[SOURCE DATA]
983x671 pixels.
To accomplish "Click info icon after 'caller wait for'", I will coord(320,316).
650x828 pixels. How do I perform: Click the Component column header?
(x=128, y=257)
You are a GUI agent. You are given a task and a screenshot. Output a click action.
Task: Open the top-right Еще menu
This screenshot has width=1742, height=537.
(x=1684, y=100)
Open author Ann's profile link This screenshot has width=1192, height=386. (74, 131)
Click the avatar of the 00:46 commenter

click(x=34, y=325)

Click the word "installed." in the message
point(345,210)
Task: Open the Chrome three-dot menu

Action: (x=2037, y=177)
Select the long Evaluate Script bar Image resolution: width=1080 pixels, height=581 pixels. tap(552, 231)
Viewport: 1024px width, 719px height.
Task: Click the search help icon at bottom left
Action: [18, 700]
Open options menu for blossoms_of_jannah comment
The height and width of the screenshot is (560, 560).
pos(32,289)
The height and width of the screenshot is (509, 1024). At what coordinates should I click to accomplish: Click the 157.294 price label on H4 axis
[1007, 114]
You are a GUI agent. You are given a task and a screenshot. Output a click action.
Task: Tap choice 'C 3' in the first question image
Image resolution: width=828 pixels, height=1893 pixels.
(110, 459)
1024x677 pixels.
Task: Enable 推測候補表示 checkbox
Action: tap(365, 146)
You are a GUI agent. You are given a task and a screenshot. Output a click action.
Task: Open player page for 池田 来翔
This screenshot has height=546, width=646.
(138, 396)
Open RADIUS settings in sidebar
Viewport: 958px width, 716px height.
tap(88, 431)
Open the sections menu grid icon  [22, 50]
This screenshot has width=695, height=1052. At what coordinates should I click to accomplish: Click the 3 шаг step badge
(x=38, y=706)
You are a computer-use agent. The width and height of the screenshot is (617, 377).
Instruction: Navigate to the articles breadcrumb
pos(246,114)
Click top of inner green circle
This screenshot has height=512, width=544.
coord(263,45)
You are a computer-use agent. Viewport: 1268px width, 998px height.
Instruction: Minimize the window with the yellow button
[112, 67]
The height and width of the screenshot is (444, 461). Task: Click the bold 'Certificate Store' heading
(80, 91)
[/SOURCE DATA]
Looking at the entries above, can you reproduce exactly the lines from the one that holds "This screenshot has height=546, width=646." through the one that holds "You are a computer-use agent. The", and only those?

This screenshot has height=546, width=646.
(138, 396)
Open RADIUS settings in sidebar
Viewport: 958px width, 716px height.
tap(88, 431)
Open the sections menu grid icon  [22, 50]
This screenshot has width=695, height=1052. At what coordinates should I click to accomplish: Click the 3 шаг step badge
(x=38, y=706)
You are a computer-use agent. The width and height of the screenshot is (617, 377).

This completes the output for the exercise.